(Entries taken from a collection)

Segment Open

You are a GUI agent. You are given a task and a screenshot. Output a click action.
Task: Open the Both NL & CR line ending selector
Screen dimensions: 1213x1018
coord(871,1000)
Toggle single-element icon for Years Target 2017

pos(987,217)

Segment Closed

■ **Exercise objective**
Print all the entries above. Keep each one exact.

■ **Output for this exercise**
You are a GUI agent. You are given a task and a screenshot. Output a click action.
Task: Open the Both NL & CR line ending selector
Screen dimensions: 1213x1018
coord(871,1000)
Toggle single-element icon for Years Target 2017

pos(987,217)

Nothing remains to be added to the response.